2006-02-17

Mapping xml to Python objects

I need to process XML in my python code and prefer to deal with the data in the pythonic way. From a wide options available, I choose to play with 3 of them.

* generateDS
*
gnosis.xml.objectify
*
amara

Because I am a fan of XmlBeans, it seems that generateDS should be my favorite choice. However, when I tried to run the code-generating script on my schema file, it encountered some recursive problem and complained:

.... parent.collectElementNames(elementNames) File "C:\Python\Lib\site-packages\generateDS.py", line 478, in collectElementNames parent.collectElementNames(elementNames) File "C:\Python\Lib\site-packages\generateDS.py", line 475, in collectElementNames base = self.getBase() RuntimeError: maximum recursion depth exceeded

The same schema file works fine with XMLBeans however.

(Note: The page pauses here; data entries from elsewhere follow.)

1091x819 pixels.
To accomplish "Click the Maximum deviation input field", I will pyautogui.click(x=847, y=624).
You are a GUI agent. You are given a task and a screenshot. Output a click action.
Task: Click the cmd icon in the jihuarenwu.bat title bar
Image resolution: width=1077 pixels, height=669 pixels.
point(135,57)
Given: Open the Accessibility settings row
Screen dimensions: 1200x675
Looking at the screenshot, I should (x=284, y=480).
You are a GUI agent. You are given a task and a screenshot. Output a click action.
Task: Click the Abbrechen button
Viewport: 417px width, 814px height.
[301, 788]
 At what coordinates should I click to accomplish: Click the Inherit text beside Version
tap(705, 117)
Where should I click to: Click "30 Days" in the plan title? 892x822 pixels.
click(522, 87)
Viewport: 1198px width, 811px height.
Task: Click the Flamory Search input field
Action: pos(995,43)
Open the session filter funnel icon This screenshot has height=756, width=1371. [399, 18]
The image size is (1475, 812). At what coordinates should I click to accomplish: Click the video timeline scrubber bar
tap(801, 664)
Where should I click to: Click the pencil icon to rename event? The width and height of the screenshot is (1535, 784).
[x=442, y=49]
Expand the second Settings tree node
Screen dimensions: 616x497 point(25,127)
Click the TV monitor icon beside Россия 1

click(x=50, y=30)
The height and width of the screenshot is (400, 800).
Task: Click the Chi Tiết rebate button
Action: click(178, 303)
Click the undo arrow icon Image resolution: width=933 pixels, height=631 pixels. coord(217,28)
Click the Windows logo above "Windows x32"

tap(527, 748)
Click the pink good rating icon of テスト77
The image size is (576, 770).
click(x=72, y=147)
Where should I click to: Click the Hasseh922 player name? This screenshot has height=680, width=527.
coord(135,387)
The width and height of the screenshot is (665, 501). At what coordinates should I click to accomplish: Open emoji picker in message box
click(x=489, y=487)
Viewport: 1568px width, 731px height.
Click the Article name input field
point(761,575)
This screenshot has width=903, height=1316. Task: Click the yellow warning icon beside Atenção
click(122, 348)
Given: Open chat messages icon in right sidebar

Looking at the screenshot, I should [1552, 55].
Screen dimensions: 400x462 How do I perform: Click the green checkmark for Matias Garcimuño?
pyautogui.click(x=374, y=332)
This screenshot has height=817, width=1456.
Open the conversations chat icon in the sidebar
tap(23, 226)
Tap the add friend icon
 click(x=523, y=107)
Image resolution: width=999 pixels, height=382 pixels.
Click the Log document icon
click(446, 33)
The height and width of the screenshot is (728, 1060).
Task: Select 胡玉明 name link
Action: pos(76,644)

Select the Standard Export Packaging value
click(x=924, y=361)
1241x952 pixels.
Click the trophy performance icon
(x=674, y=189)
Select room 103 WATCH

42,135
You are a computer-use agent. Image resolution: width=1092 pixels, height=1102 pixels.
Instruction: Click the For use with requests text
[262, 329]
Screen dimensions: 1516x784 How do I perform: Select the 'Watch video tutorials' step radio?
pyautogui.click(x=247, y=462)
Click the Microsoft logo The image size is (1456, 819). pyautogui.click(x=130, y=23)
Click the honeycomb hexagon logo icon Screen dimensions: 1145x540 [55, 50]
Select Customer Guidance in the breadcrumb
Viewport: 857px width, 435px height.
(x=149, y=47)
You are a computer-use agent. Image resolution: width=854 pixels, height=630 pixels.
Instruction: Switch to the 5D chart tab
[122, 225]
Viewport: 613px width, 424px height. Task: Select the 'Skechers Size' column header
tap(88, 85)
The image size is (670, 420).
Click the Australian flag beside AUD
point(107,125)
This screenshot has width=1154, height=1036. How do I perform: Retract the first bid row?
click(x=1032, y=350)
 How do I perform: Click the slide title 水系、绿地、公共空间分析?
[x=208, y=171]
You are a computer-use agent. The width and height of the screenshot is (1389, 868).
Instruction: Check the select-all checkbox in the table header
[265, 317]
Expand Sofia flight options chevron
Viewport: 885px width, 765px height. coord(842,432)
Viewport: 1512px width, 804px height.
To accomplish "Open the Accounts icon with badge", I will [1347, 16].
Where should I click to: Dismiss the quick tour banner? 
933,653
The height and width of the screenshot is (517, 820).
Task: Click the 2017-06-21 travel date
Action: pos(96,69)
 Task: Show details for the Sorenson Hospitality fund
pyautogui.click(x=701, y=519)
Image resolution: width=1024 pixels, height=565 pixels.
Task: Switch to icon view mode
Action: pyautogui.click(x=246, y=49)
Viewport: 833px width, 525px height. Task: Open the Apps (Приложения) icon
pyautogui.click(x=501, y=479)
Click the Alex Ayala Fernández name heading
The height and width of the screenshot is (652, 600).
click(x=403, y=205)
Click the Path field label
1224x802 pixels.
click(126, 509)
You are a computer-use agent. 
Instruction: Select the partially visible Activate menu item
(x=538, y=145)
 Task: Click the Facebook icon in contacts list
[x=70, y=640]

gnosis.xml.objectify and amara are similar in that they don't require a schema file and will just turn any well-formed xml file into python objects. I had no problem parse the xml files with both modules. However, the gnosis.xml.objectify module seems not aware of the namespace prefix. Given following xml element:

<ns:book xmlns:ns="http://mycompany/bookproject">..

It generates an object called ns_book. It does not recognize : as a namespace prefix and just blindly translates it to _. I tried to search for a solution, but could not find anything.

The amara module, however, correct translates the object name to book and also keeps the namespace information. It seems that I will use this module at this time.